Look, I’m not gonna blow smoke up your collective asses; Escape From L.A. isn’t as solid a picture as it’s predecessor, but goddamn is it a whole mess of fun!

First of all you get Russell returning to his iconic role of Snake, and he definitely hasn’t lost a beat in the decade and a half between installments. He’s every bit the over-the-top badass that we loved the first go around, and he gets to show off that fact in plenty of crazy action set-pieces.

Also of note is the supporting cast made up of genre vets such as Pam Grier and Bruce Campbell (all hail The Chin!), as well as turns from great performers such as Steve Buscemi, Cliff Robertson, Stacy Keach, Peter Fonda, Robert Carradine, and Valeria Golino… hell even Al Leong shows up as top-shelf henching was required.

Intact is the dark humor and satire that ran through Escape From New York, but here it’s amplified to a much larger degree… and while that is enjoyable, it definitely undercuts the grim and dour vibe that made the original so damn special.

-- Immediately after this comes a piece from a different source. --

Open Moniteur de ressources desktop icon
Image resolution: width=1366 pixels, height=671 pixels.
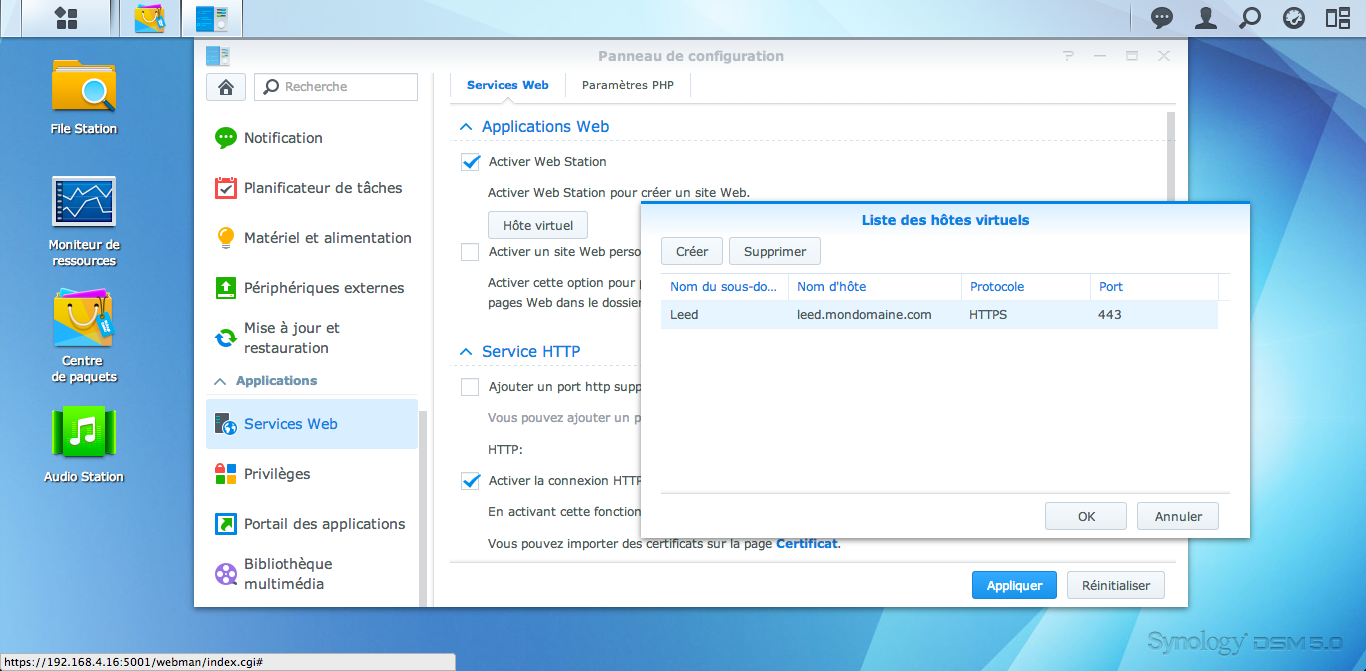click(x=84, y=203)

Also on the negative side, this film strives to hit many of the same beats as the original which makes the film a bit on the predictable and overly familiar side (the same problem that plagued Carpenter’s Ghosts of Mars from 2001… itself a remake of his 1976 picture Assault on Precinct 13).

And that’s Escape From L.A. in a nutshell… but that’s not all we have to talk about as the fine fiends over at Scream Factory have included some bonus content on this Blu-ray release of the film!

Included are: interviews with Keach, Campbell (via telephone), actor Peter Jason, Corraface, special effects artist Jim McPherson, and Visual Effects Artist David Jones, the film’s theatrical trailer and TV spots, and a still gallery.

The twenty-four years since it’s release have been kind to Escape From L.A., and it’s aged into it’s own cult status quite comfortably. It’s loud, crazy, ridiculous, and most of all fun (there’s that word again), and is a solid entry in the legendary oeuvre of John Carpenter.